Independence first became questionable because the British and the Americans were demanding that Belize cede territory to Guatemala, and the possibility is that Mr. Price would have been overthrown had he yielded to the Anglo/American demands. The paradoxical aspect of our situation in the late 1970s, where I am concerned, is that the UDP, philosophically, appeared to be on a journey unruly and unique in Belize’s political history.

Looking back, the sensational aspect of the UDP ride in the 1970s was that this was a pro-American ride at a time when Belizeans were flocking to the United States in droves. The UDP was avowedly and pointedly anti-communist at a time when Mr. Price’s PUP was playing ball with the young socialist attorneys, Assad Shoman and Said Musa. Although the largest component of the three-party coalition that became the UDP in 1973, was the National Independence Party (NIP), the UDP immediately shoved the core NIP message of “No Guatemala” into their back room. The UDP was a party that was focused on attracting campaign donations. For that reason, the UDP allowed the smallest of their component parts, the pro-business Liberal Party, to dominate their message. It is hardly a coincidence that when the UDP finally came to power in 1984, their Leader turned Prime Minister was a Liberal Party original – Dr. Manuel Esquivel.

Looking back, we can see that the early UDP positions were what we would now call neoliberal capitalist ones. What this means to me is that if the UDP had been elected in the 1974 or 1979 general elections, Washington would have been allowed to implement most of its 1968 Seventeen Proposals. As it is, in 2016 Guatemala is calling a lot of shots in Belize, which is the way Bethuel Webster designed it in 1968.

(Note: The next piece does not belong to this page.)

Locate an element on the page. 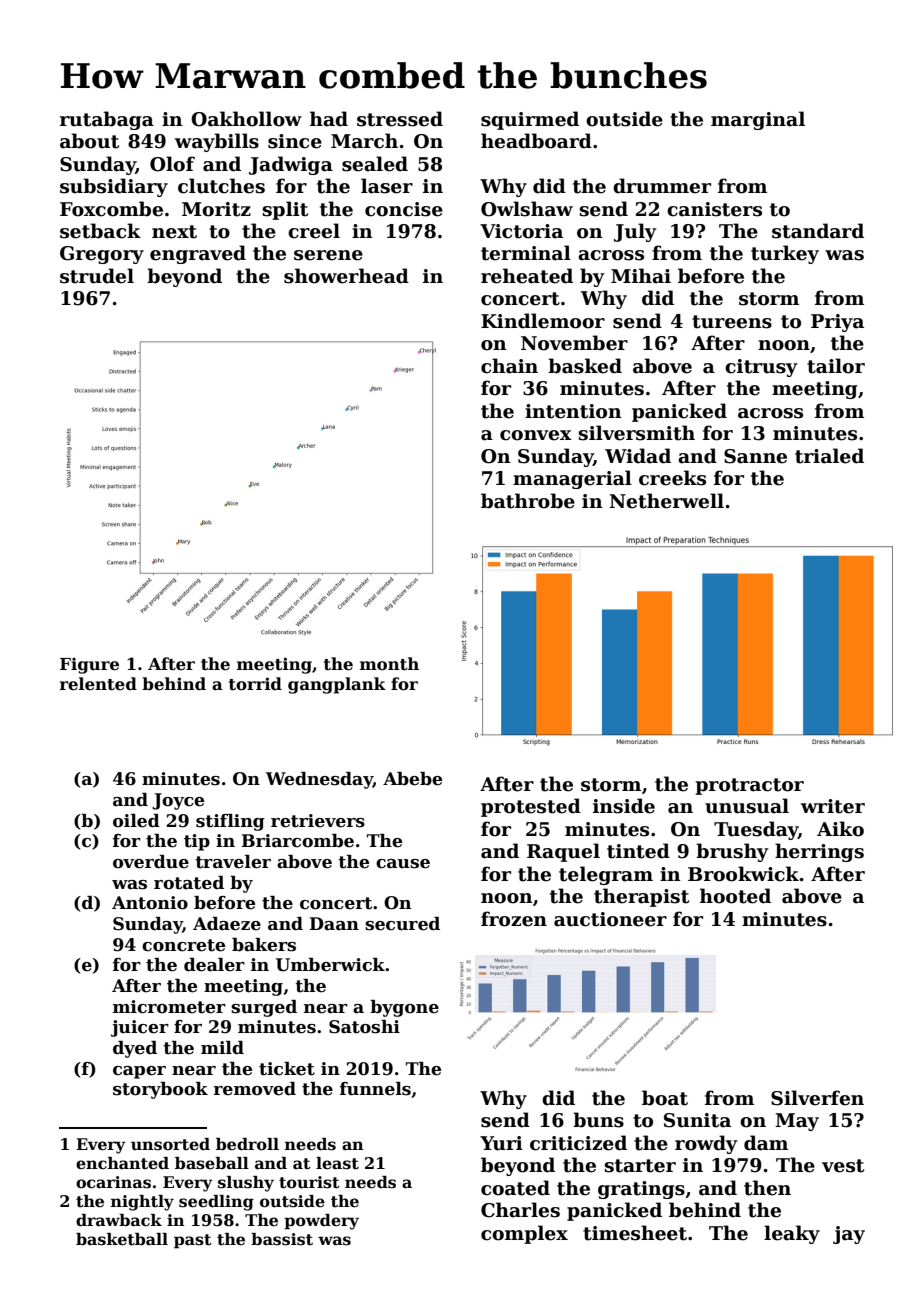  baseball is located at coordinates (212, 1163).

When the UDP was established in September of 1973, Dean Lindo’s People’s Development Movement (PDM) may have served as a kind of bridge between Mr. Goldson’s NIP (Her Majesty’s Loyal Opposition) and the new Liberals, who were leaderless. Lindo had been an NIP who challenged Mr. Goldson for leadership in 1969, lost, and left to form the PDM.

Mr. Esquivel defeated Mr. Lindo and Mr. Goldson in a three-way race to become UDP Leader in January of 1983. Even though Rt. Hon. Dean Barrow is Dean Lindo’s nephew, and although PUP leaders were convinced that he was working against Mr. Esquivel’s leadership in the interests of Mr. Lindo, the first UDP Leader who became UDP Chairman in 1983, in my private conversations with Mr. Barrow between 1983 and 1986 say, he always insisted that he preferred Mr. Esquivel to Mr. Lindo. In the present UDP configuration, PDM thinking would perhaps be represented by Housing Minister Michael Finnegan, who is very close to Prime Minister Barrow but remains loyal to Mr. Lindo.

The strangest thing about the present UDP is the now consistently expressed thinking of Foreign Affairs Minister Sedi Elrington. The Elrington family was hardline “No Guatemala” NIP in the 1960s, but Sedi is definitely not now representing the views of the late Mr. Goldson. It should be noted that in the 2016 UDP it is only Mr. Sedi whose history can be traced back to the NIP Sixties. All the rest, such as Patrick Faber and Boots Martinez, are new kids on the block.

And, where our national ethnic and color landscape is involved, one difference between 1956 and 2016 is that now we have a Maya presence. Now, we have Garinagu instead of Caribs. We have a significant, landed white American element. Now the Mennonites are large. And now, the Creoles have dwindled to a precious few. The one constant is that we are as divided as we ever were. I’m just saying.